**Stored data entries**

= = = = = = =

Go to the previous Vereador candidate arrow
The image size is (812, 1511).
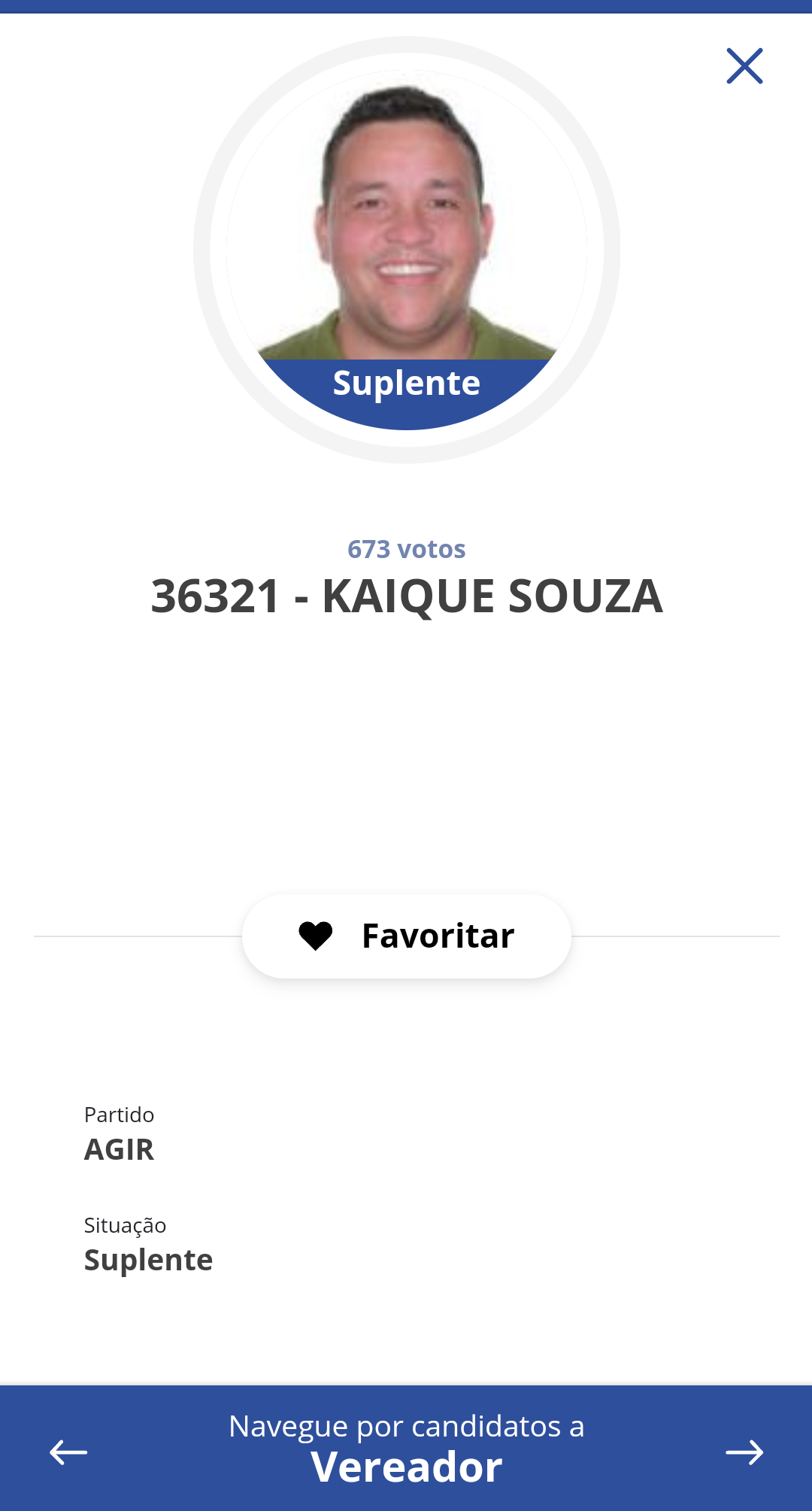tap(68, 1452)
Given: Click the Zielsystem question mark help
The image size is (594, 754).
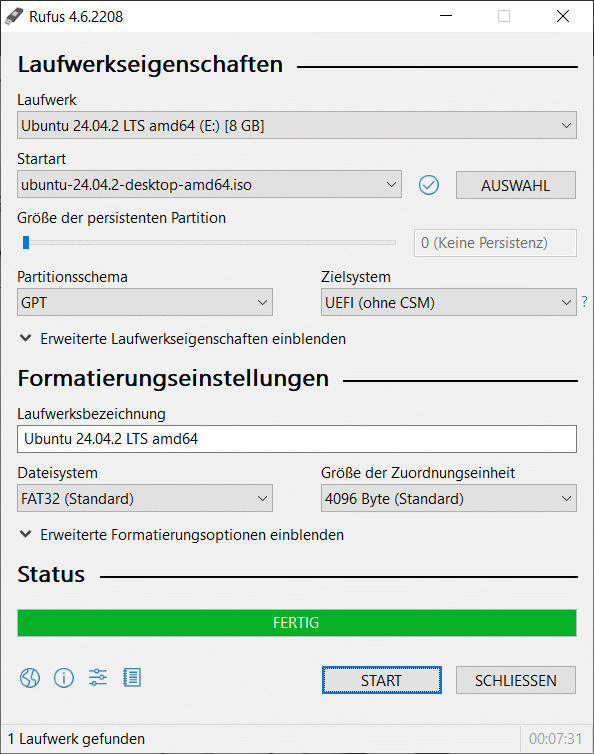Looking at the screenshot, I should [584, 302].
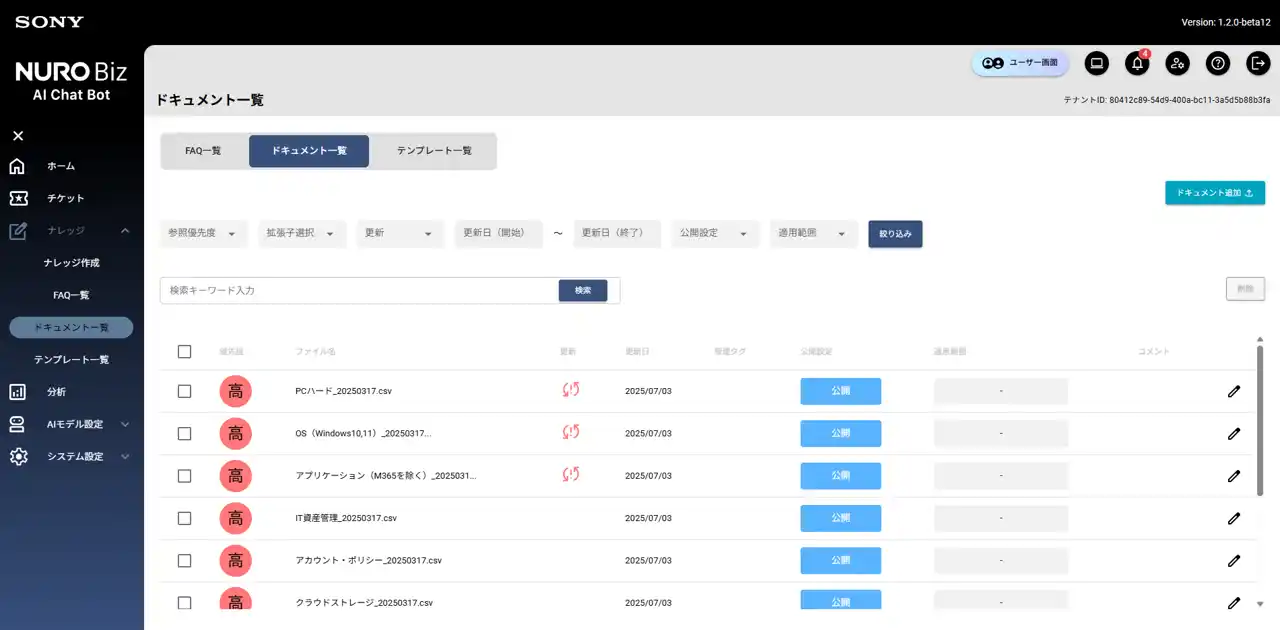Open the 分析 chart icon in sidebar
Image resolution: width=1280 pixels, height=630 pixels.
click(x=17, y=392)
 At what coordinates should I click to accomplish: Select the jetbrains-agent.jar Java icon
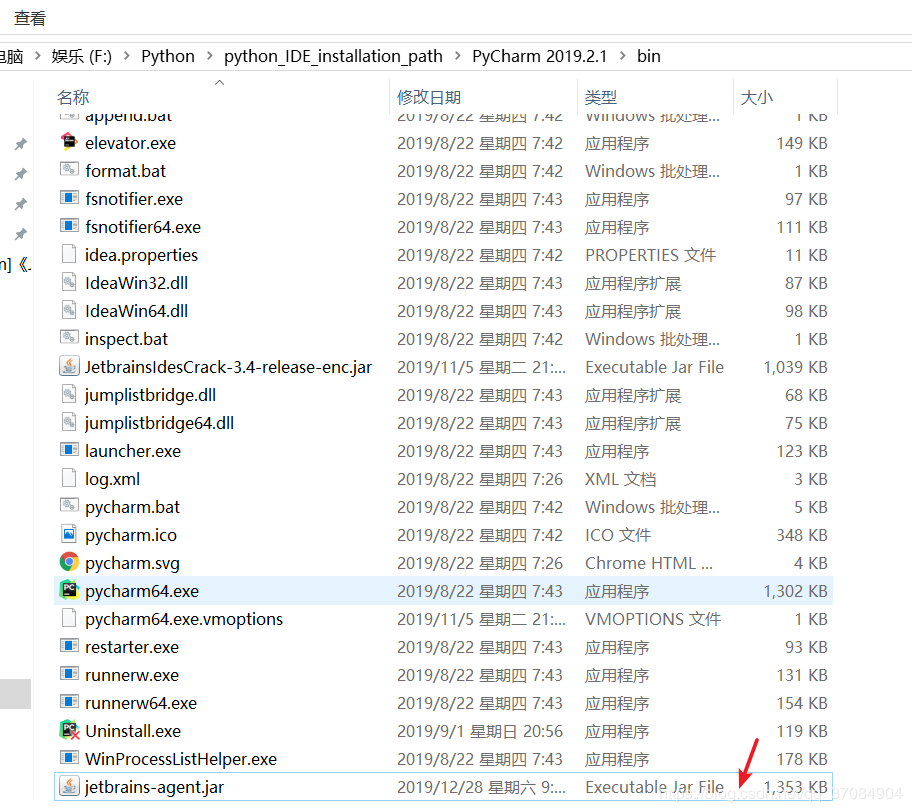point(69,786)
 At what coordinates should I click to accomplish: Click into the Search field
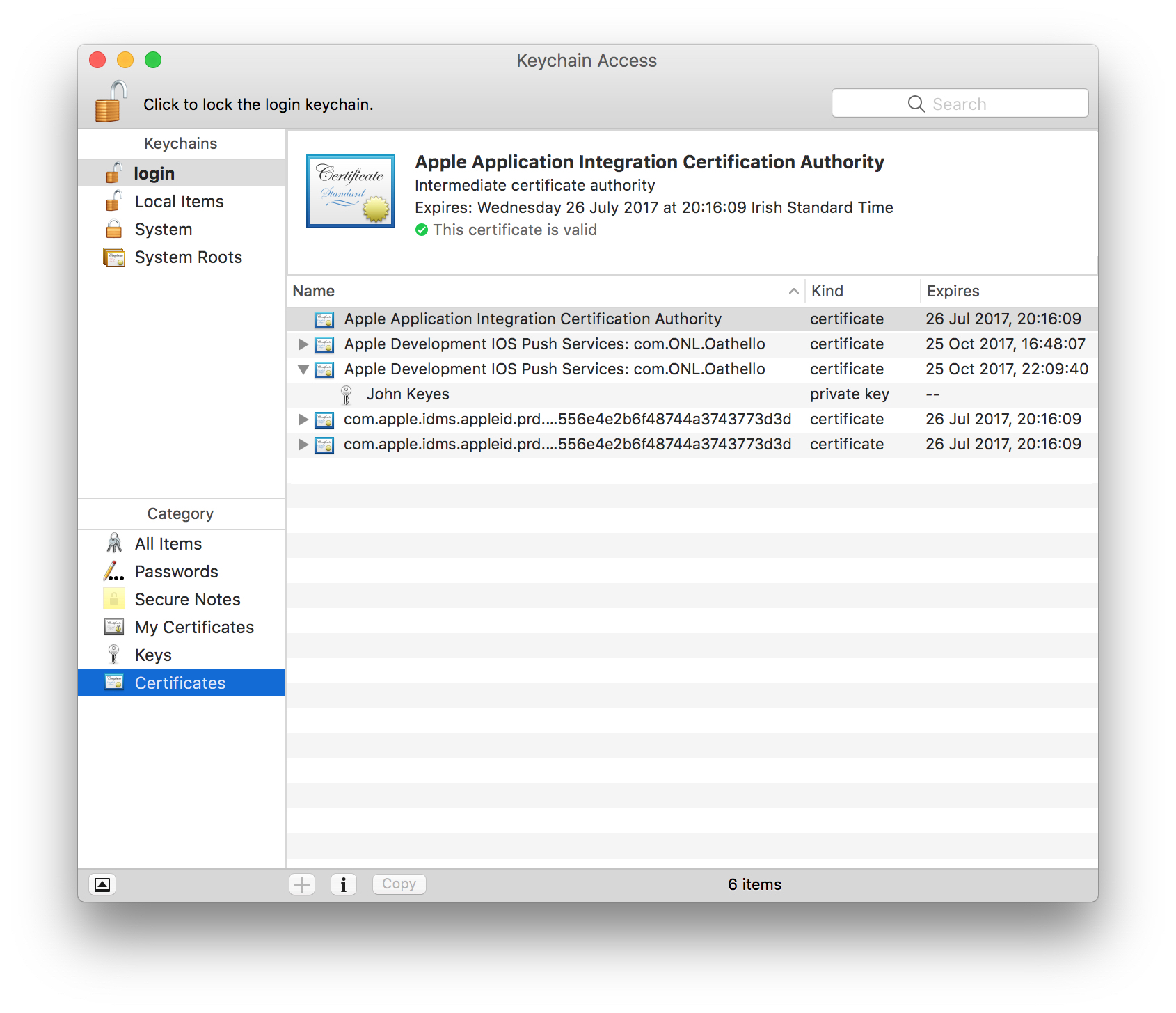[960, 104]
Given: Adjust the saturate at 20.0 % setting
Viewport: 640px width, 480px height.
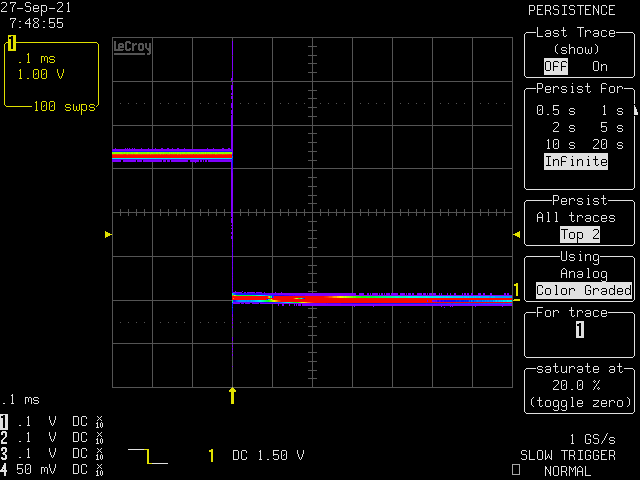Looking at the screenshot, I should pos(579,387).
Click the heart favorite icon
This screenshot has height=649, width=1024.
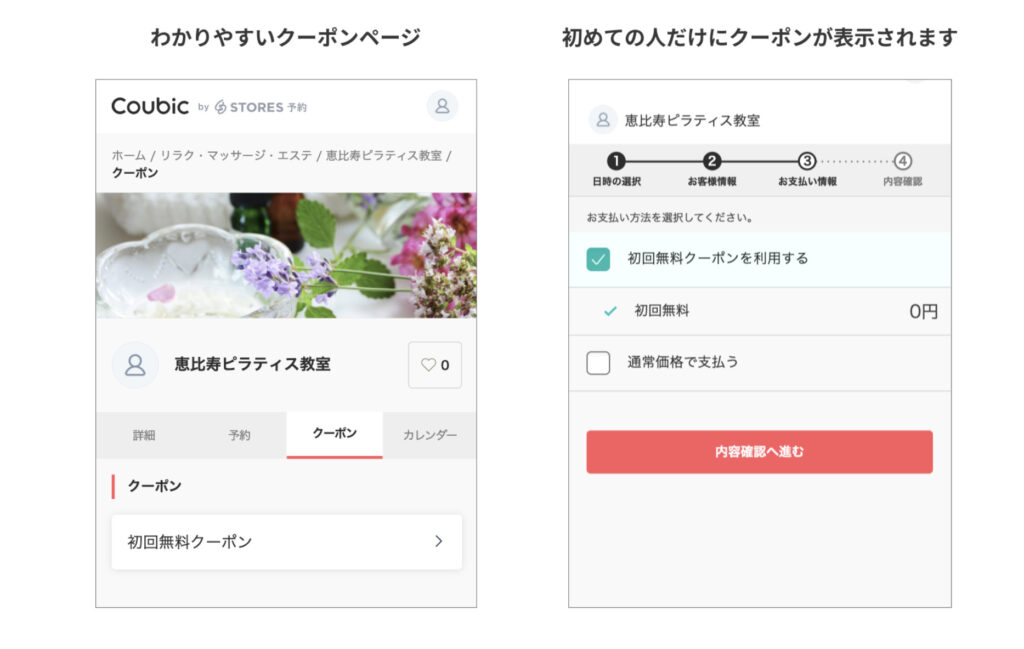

= = = = = = =

**Problem**
Please transcribe each entry exactly, but skip any picture it holds.

**Answer box**
Go to the previous Vereador candidate arrow
The image size is (812, 1511).
tap(68, 1452)
Given: Click the Zielsystem question mark help
The image size is (594, 754).
Looking at the screenshot, I should [584, 302].
Open the 分析 chart icon in sidebar
Image resolution: width=1280 pixels, height=630 pixels.
click(x=17, y=392)
 At what coordinates should I click to accomplish: Select the jetbrains-agent.jar Java icon
point(69,786)
 At what coordinates should I click to accomplish: Click into the Search field
[960, 104]
Given: Adjust the saturate at 20.0 % setting
Viewport: 640px width, 480px height.
Looking at the screenshot, I should pos(579,387).
Click the heart favorite icon
This screenshot has height=649, width=1024.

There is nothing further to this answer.